(THE PROBLEM): Copy exactly the lines of the material below that run from the one containing "At what coordinates should I click to accomplish: Select" through the one containing "Task: Choose an". Copy no other lines.

(EXERCISE DATA):

───

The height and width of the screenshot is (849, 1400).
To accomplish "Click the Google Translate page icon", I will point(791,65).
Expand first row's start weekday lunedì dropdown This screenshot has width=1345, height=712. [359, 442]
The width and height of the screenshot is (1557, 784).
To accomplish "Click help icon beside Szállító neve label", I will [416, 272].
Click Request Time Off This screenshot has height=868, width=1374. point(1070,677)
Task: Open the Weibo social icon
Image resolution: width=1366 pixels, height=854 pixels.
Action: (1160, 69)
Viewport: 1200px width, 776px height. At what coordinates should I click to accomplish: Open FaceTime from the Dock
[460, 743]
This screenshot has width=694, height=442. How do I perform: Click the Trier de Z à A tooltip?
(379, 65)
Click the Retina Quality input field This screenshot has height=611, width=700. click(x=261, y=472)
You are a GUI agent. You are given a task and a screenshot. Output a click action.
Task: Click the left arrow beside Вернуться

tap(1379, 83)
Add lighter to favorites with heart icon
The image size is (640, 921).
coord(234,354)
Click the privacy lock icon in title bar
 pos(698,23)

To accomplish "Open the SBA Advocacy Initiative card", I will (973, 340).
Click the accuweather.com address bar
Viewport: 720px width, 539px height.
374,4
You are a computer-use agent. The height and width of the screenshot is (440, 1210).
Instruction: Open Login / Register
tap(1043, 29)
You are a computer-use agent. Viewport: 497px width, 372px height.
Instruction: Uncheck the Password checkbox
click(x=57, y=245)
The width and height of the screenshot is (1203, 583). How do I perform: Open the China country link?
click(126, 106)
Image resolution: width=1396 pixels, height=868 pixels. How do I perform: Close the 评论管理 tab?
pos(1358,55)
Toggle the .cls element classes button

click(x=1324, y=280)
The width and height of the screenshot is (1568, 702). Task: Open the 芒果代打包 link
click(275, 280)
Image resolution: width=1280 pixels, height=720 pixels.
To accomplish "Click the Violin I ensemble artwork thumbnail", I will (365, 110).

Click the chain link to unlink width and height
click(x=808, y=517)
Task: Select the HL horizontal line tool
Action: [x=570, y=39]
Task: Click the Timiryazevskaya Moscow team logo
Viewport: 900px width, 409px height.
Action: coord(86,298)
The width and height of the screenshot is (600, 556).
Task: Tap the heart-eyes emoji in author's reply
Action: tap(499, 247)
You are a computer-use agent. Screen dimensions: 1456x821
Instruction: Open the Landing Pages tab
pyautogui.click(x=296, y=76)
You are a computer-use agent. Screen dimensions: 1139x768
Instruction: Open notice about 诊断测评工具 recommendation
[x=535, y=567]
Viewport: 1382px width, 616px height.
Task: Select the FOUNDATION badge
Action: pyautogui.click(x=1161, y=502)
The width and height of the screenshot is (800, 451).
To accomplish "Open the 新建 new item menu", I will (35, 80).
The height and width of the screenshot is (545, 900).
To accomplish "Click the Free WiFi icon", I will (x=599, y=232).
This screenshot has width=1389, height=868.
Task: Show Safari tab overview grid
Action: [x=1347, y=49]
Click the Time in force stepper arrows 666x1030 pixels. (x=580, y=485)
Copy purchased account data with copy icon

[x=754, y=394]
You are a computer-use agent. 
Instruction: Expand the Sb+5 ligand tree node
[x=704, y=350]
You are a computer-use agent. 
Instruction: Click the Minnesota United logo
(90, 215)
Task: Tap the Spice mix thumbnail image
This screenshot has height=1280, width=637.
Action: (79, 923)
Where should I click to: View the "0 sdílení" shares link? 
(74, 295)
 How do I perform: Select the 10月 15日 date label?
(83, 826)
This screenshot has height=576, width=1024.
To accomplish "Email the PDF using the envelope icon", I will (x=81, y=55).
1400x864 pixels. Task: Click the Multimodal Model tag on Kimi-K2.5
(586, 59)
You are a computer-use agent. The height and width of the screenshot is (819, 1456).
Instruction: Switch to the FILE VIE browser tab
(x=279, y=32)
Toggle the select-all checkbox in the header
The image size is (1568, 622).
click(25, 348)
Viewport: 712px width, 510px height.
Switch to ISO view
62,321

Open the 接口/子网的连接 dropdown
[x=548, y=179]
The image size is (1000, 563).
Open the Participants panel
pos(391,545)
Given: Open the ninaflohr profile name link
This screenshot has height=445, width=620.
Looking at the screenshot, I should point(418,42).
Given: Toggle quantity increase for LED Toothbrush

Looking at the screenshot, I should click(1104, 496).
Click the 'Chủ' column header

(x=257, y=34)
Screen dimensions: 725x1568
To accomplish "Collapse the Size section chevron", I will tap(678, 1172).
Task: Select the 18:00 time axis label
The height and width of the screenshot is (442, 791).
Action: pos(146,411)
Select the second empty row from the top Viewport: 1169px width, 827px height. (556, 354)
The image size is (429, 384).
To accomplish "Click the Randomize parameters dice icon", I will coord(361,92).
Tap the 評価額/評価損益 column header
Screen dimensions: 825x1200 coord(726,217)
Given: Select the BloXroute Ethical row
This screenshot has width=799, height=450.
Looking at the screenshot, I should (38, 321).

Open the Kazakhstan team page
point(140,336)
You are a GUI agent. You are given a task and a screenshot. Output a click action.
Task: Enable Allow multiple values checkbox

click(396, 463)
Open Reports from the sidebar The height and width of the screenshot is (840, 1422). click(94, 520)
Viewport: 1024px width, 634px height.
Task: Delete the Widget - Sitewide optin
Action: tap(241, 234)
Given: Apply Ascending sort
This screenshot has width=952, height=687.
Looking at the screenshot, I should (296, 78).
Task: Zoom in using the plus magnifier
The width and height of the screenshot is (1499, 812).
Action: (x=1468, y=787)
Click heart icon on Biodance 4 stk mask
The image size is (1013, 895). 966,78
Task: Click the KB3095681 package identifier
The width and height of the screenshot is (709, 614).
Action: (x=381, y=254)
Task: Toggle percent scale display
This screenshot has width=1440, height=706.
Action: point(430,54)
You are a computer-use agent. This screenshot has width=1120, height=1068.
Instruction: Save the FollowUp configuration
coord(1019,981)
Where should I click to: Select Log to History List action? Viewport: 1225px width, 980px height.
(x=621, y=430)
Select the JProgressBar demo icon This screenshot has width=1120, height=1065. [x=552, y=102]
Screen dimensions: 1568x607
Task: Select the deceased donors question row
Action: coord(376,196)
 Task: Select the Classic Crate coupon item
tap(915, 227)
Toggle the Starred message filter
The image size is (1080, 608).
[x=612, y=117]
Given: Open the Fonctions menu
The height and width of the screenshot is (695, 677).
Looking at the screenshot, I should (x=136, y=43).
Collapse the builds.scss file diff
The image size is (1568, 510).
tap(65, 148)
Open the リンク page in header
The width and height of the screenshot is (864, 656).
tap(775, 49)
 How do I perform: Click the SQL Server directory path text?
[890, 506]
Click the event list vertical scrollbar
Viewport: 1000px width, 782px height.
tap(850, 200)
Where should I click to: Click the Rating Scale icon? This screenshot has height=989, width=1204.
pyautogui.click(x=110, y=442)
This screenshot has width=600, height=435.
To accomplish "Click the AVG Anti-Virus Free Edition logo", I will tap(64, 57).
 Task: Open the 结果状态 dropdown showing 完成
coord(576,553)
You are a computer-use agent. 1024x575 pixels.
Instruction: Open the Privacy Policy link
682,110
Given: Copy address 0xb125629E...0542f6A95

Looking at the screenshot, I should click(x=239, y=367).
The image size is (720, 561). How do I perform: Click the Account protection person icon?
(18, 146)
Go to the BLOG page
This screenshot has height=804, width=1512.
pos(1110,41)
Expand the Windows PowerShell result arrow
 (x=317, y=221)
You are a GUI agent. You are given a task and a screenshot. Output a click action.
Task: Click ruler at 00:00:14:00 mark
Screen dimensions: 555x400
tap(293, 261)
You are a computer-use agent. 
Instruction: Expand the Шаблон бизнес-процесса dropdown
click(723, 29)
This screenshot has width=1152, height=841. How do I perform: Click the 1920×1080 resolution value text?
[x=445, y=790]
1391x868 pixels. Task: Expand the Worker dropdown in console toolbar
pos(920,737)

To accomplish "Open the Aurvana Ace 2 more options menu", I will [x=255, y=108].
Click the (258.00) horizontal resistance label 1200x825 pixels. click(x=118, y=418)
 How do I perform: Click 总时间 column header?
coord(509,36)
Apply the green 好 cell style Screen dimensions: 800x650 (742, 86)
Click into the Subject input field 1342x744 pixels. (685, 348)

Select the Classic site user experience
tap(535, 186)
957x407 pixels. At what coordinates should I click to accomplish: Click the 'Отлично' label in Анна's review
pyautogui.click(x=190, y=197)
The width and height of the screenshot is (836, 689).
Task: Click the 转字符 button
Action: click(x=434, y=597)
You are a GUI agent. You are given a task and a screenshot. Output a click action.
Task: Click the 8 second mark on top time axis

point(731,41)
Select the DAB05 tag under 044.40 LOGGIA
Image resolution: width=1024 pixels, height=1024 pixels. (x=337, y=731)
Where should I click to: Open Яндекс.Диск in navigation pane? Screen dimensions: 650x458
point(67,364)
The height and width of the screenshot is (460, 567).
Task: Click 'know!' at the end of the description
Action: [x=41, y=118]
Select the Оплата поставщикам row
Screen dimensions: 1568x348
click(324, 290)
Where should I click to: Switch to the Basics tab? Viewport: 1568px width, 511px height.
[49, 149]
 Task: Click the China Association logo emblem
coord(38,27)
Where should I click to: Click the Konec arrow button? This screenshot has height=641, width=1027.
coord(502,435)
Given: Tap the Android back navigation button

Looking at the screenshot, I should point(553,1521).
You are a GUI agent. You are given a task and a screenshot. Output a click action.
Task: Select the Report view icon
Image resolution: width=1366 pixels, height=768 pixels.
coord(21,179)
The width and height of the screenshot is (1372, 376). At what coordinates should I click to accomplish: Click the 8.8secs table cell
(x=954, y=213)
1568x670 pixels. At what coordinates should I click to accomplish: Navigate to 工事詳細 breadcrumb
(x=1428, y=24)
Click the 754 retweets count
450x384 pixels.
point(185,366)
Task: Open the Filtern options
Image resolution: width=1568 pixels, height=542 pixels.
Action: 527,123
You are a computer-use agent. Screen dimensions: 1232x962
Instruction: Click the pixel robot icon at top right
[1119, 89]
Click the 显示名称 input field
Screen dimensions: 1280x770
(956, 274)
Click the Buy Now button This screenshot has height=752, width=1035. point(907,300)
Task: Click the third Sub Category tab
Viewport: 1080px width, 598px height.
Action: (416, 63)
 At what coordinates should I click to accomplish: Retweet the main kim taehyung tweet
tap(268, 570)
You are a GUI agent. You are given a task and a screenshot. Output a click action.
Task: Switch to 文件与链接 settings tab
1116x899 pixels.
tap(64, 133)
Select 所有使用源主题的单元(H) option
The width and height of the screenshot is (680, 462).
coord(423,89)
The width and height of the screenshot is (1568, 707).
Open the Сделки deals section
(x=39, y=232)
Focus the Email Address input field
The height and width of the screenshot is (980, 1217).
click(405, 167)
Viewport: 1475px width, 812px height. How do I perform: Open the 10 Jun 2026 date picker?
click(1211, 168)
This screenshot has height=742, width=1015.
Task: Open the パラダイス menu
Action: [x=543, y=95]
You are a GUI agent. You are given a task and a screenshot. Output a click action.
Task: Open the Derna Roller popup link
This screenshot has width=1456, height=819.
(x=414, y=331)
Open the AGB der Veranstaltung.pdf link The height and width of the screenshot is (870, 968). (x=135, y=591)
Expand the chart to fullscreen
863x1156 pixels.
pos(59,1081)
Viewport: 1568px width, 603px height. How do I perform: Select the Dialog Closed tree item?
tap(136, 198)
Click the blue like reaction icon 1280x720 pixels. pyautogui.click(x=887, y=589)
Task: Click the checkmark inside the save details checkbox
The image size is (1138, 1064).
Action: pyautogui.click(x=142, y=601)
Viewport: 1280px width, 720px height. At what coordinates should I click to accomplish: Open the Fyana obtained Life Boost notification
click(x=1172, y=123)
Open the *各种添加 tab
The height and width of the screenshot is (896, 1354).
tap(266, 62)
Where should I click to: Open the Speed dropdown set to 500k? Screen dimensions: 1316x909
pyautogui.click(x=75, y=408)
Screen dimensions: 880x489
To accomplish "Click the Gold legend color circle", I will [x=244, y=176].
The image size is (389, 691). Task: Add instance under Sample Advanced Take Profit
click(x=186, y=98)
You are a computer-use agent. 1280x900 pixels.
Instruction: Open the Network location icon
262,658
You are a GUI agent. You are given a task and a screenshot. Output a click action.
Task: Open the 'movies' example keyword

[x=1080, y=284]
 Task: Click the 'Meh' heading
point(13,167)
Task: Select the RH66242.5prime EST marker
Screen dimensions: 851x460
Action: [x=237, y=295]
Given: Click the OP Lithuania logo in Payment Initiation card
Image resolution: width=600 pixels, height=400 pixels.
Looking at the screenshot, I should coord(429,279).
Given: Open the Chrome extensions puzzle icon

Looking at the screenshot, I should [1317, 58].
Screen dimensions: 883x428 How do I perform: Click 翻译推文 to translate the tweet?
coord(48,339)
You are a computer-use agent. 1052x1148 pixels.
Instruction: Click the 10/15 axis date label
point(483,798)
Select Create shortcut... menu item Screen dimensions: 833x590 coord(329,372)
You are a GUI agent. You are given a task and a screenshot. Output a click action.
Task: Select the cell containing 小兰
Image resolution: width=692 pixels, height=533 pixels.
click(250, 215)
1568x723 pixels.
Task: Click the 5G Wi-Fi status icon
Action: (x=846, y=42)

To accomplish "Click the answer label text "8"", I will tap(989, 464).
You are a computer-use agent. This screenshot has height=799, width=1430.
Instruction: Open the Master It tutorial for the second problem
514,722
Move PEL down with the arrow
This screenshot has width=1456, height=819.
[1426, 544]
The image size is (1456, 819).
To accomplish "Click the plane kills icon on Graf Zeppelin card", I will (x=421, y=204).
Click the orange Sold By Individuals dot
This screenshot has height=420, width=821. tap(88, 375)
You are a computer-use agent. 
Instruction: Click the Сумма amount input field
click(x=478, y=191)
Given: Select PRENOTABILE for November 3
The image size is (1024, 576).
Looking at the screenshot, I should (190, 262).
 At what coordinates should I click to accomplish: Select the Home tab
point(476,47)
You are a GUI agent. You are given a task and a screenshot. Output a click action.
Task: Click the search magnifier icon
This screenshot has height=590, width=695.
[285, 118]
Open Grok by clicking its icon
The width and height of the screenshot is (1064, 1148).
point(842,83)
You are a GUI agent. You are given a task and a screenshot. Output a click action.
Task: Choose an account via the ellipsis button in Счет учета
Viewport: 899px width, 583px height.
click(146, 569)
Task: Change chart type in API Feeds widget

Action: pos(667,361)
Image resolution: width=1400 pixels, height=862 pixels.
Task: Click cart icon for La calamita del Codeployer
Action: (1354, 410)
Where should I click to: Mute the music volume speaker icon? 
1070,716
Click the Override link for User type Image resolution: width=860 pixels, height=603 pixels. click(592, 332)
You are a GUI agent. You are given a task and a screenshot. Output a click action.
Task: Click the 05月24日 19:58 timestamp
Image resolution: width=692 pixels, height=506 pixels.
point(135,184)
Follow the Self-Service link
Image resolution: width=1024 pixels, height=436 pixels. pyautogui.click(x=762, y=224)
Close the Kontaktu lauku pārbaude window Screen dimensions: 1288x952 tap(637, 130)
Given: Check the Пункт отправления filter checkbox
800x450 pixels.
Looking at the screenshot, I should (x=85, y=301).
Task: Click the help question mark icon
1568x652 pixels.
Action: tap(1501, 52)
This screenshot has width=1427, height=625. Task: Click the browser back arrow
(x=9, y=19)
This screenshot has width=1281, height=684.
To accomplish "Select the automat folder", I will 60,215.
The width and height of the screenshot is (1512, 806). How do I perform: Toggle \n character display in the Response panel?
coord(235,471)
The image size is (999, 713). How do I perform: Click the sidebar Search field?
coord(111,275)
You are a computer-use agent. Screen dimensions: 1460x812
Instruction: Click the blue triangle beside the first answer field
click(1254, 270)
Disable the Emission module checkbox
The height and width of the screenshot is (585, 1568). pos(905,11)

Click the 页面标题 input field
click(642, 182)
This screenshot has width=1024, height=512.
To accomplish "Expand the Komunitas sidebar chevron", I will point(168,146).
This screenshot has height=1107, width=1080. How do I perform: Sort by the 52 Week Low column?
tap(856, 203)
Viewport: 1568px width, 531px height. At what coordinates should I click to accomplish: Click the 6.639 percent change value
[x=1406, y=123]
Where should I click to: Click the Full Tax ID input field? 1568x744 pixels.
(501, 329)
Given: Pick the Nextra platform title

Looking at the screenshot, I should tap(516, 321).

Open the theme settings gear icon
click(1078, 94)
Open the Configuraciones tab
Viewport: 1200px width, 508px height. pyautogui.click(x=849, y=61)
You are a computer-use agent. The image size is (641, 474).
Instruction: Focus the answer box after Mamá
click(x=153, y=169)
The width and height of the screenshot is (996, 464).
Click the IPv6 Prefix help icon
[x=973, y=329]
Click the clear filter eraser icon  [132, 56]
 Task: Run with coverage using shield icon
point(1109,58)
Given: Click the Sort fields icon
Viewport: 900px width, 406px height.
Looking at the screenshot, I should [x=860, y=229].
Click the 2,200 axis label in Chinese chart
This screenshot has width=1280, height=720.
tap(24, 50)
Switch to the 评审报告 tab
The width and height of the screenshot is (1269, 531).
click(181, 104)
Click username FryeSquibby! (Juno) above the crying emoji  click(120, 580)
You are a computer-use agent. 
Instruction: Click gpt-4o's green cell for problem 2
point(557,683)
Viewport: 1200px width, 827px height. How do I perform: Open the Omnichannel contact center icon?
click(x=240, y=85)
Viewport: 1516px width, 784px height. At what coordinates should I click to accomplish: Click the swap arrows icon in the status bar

───

(OUTPUT BELOW):
 At what coordinates should I click to accomplish: Select the Home tab
point(476,47)
You are a GUI agent. You are given a task and a screenshot. Output a click action.
Task: Click the search magnifier icon
This screenshot has height=590, width=695.
[285, 118]
Open Grok by clicking its icon
The width and height of the screenshot is (1064, 1148).
point(842,83)
You are a GUI agent. You are given a task and a screenshot. Output a click action.
Task: Choose an account via the ellipsis button in Счет учета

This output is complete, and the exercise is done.